Netflix comedy ‘Space Force’ a simple, silly, hilarious military satire

Berk Oto, Managing Editor

“This is not a joke. His words — boots on the moon by 2024,” the Secretary of Defense, played by Dan Bakkedahl, said to the room full of generals groaning at the announcement of the nation’s newest military branch, Space Force. “Actually, he said boobs on the moon, but we believe that to be a typo,” he quickly added.

If you’re looking for an intellectual and satirical deconstruction of the Trump administration, the new Netflix comedy “Space Force” is not for you. Instead, the show offers the simple and silly yet brilliant and timeless comedy in the style of “The Office” that made Steve Carell famous. 

From the vengeful, irrational and, at times, ridiculous president who announces policy decisions through Twitter, to the charismatic young Latinx congresswoman from New York who is skeptical of excessive military spending, “Space Force” parodies the contemporary political climate without naming names. This gives the show’s writers creative license to poke fun at high-profile figures without embroiling the show in partisan controversy.

Carell’s character, a charming and headstrong four-star general named Mark Naird, reluctantly takes a job as the head of the newest branch of the armed forces and relocates with his family to a remote town in Colorado, where he establishes the headquarters of the United States Space Force. Naird’s main objective throughout the season is to establish a lunar colony on the Moon.

Surrounded by brilliant and quirky scientists like Chief Scientist of the Space Force Dr. Adrian Mallory (John Malkovich), Naird frustratingly but humorously chooses to ignore logical and scientific recommendations made by his team in favor of impulsive and rash decisions. When a Chinese spacecraft disassembles an American satellite, the scientists propose nudging the pieces together using light energy. Naird dismisses the proposition, instead proposing a bomb — citing that the Air Force always used one when they were out of ideas. When it was clear that a bomb wouldn’t work in the vacuum of space, he wasted precious hours trying to control a chimpanzee on a nearby American spacecraft to fix the broken ship. Instead of telling an inspiring story of American ingenuity, the success that Naird finds in his leadership embodies the idiom of “fake it till you make it” with silly proposals that are just so crazy that they sometimes work.

Instead of telling an inspiring story of American ingenuity, the success that Naird finds in his leadership embodies the idiom of “fake it till you make it” with silly proposals that are just so crazy that they sometimes work.”

With other industry titans such as Ben Schwartz, Lisa Kudrow, Jimmy O. Yang, and Fred Willard (who died May 15 after filming was complete), the show’s cast is truly stacked.

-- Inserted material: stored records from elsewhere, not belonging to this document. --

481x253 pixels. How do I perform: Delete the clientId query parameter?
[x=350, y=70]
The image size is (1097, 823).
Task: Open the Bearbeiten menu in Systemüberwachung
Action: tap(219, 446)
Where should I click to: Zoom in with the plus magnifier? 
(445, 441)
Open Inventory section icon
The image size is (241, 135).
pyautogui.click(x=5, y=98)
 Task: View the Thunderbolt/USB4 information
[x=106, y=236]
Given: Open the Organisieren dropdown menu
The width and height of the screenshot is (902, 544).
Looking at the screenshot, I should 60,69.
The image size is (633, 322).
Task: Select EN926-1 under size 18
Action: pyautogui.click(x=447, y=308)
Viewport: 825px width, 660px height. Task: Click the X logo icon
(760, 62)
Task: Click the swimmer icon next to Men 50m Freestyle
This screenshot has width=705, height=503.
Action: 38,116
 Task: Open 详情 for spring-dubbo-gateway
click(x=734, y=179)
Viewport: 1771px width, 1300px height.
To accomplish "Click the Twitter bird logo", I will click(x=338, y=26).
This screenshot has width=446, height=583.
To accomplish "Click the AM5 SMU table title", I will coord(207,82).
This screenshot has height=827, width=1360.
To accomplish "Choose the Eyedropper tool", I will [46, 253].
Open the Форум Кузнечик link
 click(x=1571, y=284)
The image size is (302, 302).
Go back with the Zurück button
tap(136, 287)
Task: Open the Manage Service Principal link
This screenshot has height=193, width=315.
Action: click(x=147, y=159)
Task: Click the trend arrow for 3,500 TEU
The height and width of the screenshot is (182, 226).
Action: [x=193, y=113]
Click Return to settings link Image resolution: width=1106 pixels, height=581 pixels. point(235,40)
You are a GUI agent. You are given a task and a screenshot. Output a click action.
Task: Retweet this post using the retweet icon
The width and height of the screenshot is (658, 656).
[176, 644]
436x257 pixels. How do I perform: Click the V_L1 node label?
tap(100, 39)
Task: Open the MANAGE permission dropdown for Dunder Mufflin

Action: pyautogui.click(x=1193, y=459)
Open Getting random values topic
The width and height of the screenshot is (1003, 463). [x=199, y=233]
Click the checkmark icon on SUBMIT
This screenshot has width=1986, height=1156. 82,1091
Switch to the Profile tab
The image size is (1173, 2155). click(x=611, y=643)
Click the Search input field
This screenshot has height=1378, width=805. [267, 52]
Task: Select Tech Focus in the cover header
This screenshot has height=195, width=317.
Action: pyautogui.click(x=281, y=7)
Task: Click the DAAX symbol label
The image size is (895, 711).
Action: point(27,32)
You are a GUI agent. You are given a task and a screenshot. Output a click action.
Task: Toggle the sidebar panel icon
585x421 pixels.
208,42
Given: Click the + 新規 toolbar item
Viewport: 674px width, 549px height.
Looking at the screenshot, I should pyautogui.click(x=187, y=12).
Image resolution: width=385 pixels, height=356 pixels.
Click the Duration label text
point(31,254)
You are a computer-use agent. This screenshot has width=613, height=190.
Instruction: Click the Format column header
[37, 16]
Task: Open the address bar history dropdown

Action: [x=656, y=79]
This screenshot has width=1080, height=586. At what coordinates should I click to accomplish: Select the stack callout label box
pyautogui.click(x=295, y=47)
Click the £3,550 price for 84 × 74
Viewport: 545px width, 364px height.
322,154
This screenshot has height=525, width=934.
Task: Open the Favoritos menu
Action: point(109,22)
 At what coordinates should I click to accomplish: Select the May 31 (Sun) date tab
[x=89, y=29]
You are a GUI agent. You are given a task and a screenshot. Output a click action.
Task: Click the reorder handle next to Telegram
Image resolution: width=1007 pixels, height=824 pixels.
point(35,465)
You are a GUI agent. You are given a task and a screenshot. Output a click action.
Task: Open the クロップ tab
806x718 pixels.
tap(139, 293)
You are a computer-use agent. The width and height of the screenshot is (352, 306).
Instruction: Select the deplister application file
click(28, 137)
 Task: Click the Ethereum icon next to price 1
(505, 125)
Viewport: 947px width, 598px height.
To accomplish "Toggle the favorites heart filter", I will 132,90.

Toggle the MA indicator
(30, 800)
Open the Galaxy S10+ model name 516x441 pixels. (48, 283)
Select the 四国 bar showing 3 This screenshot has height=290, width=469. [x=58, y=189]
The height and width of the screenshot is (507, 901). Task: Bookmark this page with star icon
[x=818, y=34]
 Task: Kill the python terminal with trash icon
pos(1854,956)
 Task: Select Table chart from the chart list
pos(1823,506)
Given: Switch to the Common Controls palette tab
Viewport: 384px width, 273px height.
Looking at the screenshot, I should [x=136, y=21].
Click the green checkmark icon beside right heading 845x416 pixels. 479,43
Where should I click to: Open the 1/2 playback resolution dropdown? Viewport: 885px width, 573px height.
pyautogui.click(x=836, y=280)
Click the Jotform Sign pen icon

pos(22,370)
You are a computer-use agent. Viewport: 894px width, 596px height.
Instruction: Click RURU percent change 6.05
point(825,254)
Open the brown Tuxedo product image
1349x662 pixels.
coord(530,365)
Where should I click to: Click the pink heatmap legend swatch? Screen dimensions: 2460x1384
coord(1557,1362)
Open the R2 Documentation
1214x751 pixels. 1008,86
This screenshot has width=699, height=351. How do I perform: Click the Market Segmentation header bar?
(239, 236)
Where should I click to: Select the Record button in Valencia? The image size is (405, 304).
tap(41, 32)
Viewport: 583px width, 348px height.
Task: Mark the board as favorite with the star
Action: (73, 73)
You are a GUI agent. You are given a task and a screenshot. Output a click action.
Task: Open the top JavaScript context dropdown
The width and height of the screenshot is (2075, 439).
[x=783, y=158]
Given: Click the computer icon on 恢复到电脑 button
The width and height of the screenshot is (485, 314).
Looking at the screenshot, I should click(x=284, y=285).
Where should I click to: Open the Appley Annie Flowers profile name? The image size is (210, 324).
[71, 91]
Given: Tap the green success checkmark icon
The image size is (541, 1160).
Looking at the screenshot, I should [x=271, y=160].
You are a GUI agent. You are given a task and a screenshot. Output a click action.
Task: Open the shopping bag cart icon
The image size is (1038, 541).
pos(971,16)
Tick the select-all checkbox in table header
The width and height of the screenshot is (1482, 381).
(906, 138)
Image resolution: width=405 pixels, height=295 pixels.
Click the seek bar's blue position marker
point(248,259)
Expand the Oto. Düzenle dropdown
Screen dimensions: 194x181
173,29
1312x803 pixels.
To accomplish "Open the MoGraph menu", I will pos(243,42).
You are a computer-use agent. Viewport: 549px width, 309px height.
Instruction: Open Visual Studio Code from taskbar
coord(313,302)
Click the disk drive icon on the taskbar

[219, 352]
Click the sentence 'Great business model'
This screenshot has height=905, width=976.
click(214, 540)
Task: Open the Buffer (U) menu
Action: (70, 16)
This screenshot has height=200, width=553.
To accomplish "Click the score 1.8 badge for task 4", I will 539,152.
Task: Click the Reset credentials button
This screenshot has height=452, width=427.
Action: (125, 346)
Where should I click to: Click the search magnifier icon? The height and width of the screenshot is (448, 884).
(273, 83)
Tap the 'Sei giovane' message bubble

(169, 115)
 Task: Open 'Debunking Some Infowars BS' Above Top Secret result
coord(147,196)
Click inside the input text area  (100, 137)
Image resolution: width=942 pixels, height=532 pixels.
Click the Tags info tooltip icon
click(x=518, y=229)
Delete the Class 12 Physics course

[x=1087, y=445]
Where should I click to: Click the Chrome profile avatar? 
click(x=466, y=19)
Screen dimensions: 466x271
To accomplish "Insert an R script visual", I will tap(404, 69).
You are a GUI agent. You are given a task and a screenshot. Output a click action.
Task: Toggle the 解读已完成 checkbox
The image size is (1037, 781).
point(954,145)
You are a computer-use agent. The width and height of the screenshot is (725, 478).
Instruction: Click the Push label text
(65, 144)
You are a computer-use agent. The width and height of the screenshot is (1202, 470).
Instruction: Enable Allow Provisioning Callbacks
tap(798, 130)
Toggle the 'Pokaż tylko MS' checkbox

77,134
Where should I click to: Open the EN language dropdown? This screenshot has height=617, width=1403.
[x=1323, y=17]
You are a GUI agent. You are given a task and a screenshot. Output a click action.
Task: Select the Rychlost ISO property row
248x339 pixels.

Some of the biggest draws, yet greatest weaknesses to the show are the actors’ ties to their characters from former shows. While getting one last chance to see Mr. Carell in an eccentric and endearing workplace leadership role is nostalgic, the comparison leaves the viewer disappointed by the numerous differences between Micael Scott and Naird. The same is true for Ben Schwartz’s character, F. Tony Scarapiducci, who seems like a lamer, more toned-down version of Jean-Ralphio Saperstein from “Parks and Recreation,” and Lisa Kudrow’s Maggie Naird, who is a less charming version of Phoebe from “Friends.”

The most jarring aspect of this otherwise farcical show are the many desultory and unresolved sub-plots. While some of them make sense, like Naird’s daughter’s rebellious adventures and the unlikely friendship between Dr. Mallory and General Naird, many others, like Naird’s rivalry with the Air Force and the unknown crime Naird’s wife committed to land in prison, fall flat and slow the progression of the overall plot for the sake of a few gratuitous one-liners. The loose ends are likely to raise suspense for a second season, but the numerous unrelated plots can at times feel overdone and difficult to keep track of.

Regardless, if you’re looking for a fun show guaranteed to make you laugh out loud an astronomical amount of times — or you simply want to see your favorite actors in action — “Space Force” is the show for you.